Outside of the IHS, the inclusion of the Rural Health Transformation (RHT) Program as part of the One Big Beautiful Bill Act is poised to invest $50 billion in rural healthcare systems over the next five years. With an emphasis on workforce development, tech innovation, and sustainable access, the funding initiative aims to support rural systems by improving their ability to upgrade facilities and attract needed roles such as pharmacists and community health workers.
Why healthcare professionals should consider rural opportunities
While rural and IHS positions have long faced staffing shortages, they can still present valuable opportunities for physicians, nurses, and allied health and advanced practice healthcare professionals.
In addition to greater demand for permanent staff positions, many rural healthcare facilities utilize short-term staffing models, offering locum tenens and per diem roles to help fill vacancies during another physician’s leave of absence, vacation, or sick leave. These hiring practices are also used during times of peak seasonal demand. For many, this level of flexibility could be ideally suited to their career preferences.
It’s also worth noting that rural healthcare jobs often provide greater opportunities for learning and hands-on experience, as well as salaries. A report by the New England Journal of Medicine found that rural facilities frequently offer 10-15% higher starting salaries, as well as larger signing bonuses, in an effort to attract physicians. Thanks to the lower cost of living in rural areas, this also means rural practitioners have greater purchasing power than their urban peers.
Other common incentives at rural facilities include education loan repayments, greater accommodation for scheduling flexibility requests, and more time to pursue specific medical interests. While the route to career advancement may look different than in an urban setting, many rural facilities aim to be as accommodating as possible to attract the best talent.
Solving the IHS and rural healthcare staffing challenge
While there are certainly benefits to working in IHS and rural healthcare facilities, actually delivering on the desired promise of flexibility has often been easier said than done. Fortunately, tech advances are creating more streamlined solutions that will help solve rural healthcare staff shortages.
For example, job-seeking technology like the StaffDNA platform makes it easier for facilities and healthcare professionals to connect and fill travel, per diem, and locum tenens roles, which are often necessary at rural and IHS facilities. These staffing solutions can also facilitate the implementation of part-time or rotating shifts, thereby enhancing work-life balance for all employees.
For both facilities and healthcare professionals, a transparent and straightforward platform that simplifies the process of finding and filling rural roles can make such positions more accessible and attractive.
Other technology can further improve rural and IHS facilities’ efforts to address staffing shortages through greater flexibility.
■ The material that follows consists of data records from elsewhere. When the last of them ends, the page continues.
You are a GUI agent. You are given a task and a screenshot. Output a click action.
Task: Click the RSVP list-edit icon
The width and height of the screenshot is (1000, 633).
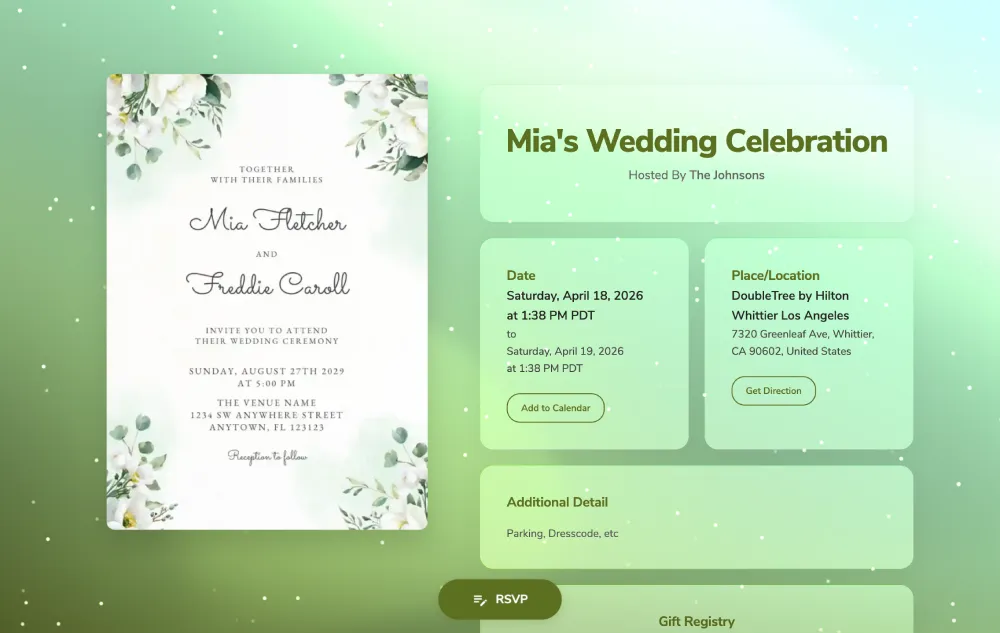click(x=480, y=600)
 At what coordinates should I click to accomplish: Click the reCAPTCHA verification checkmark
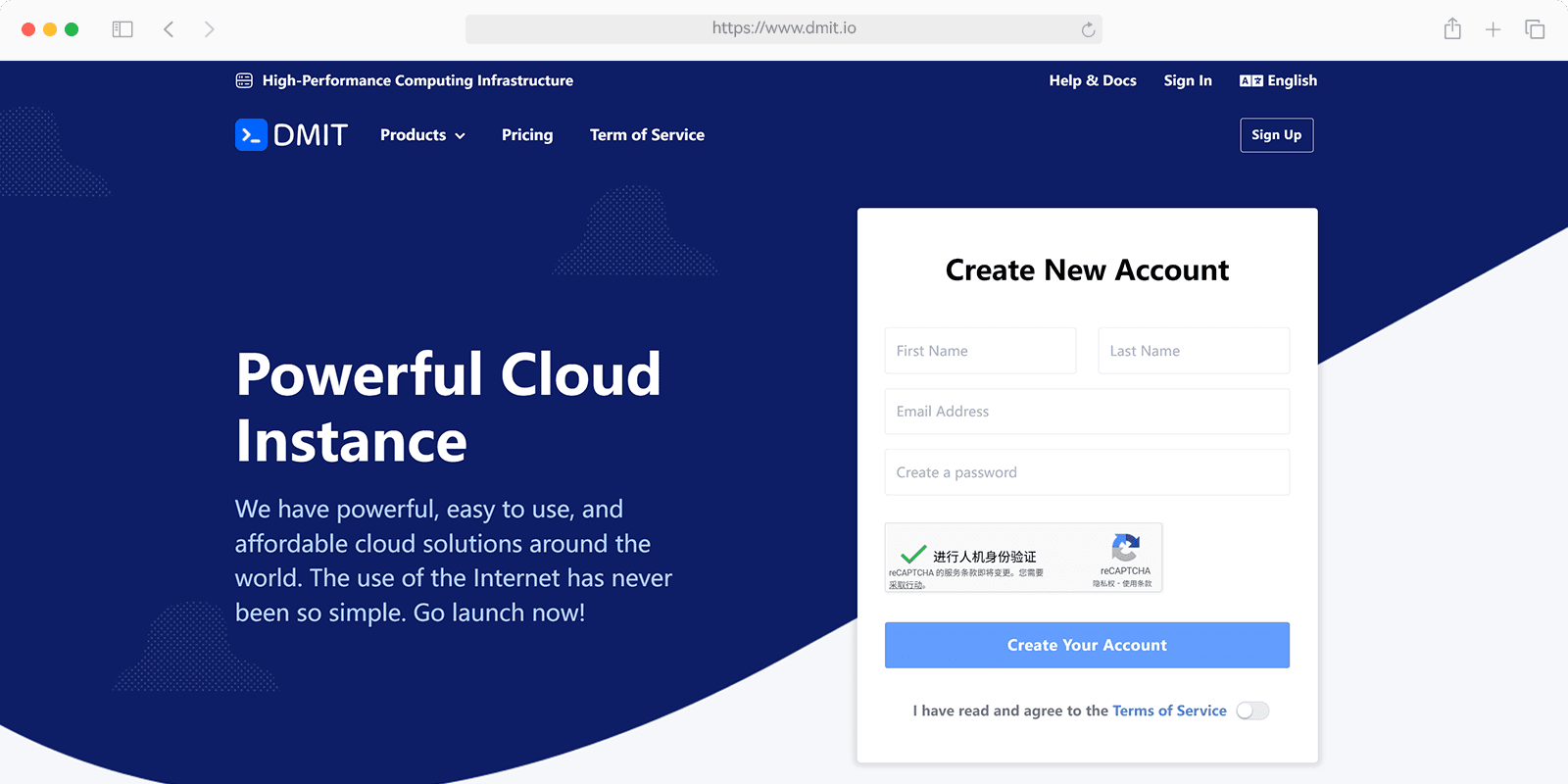[x=912, y=555]
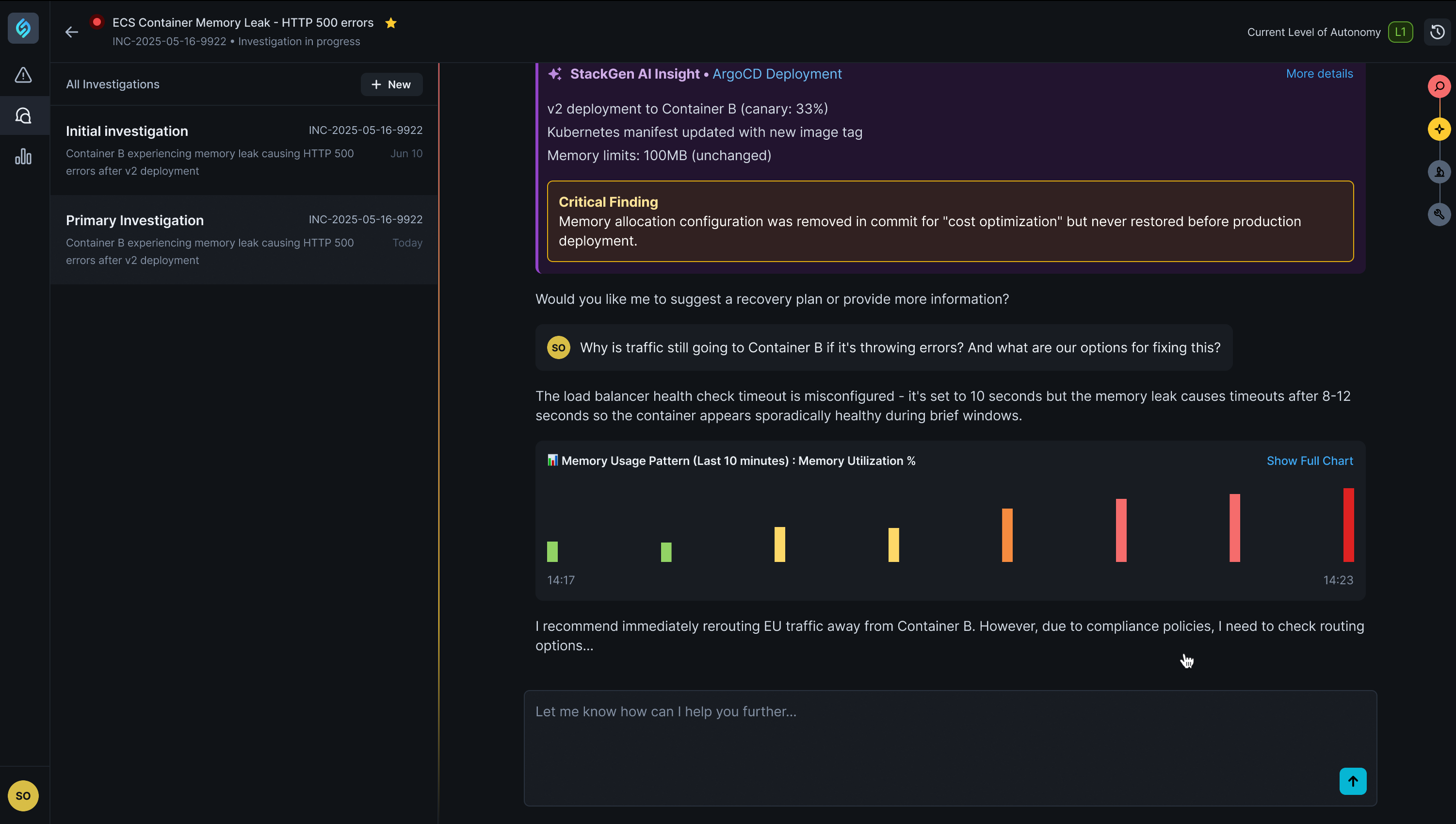Screen dimensions: 1456x824
Task: Go back using the left arrow
Action: pos(71,32)
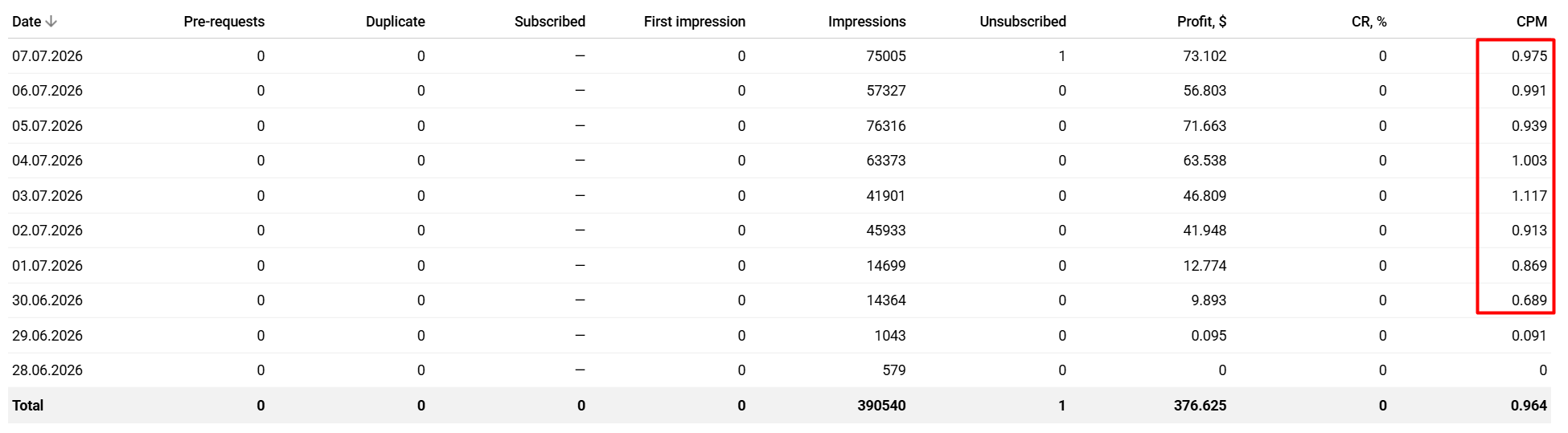Click impressions value 76316

pos(886,126)
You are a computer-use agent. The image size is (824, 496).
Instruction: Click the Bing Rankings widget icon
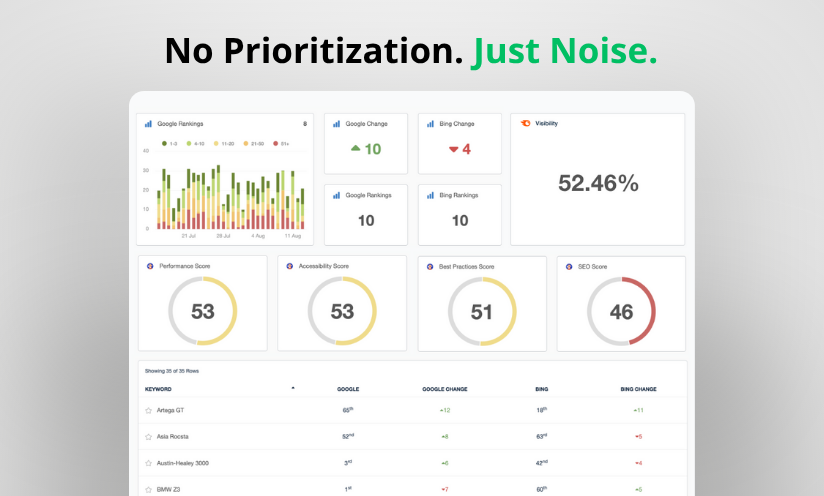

The rise of telemedicine tools, in particular, can give healthcare professionals more scheduling flexibility, while also improving access for rural patients who might live far from the closest medical office.
Solving the Staffing Crisis
While the staffing shortages facing rural and IHS facilities are unlikely to be fully resolved anytime soon, emerging trends in the industry offer hope that conditions can improve for many facilities across the country.
The increased funding and attention on the challenges facing these facilities should enable them to provide greater incentives to attract healthcare professionals in the first place. And with staffing and telemedicine tech enabling greater flexibility in how, when, and where practitioners work, many of the perceived drawbacks of rural positions can be mitigated as well.
As more facilities make use of these and other resources, they can better position themselves to attract and retain top talent.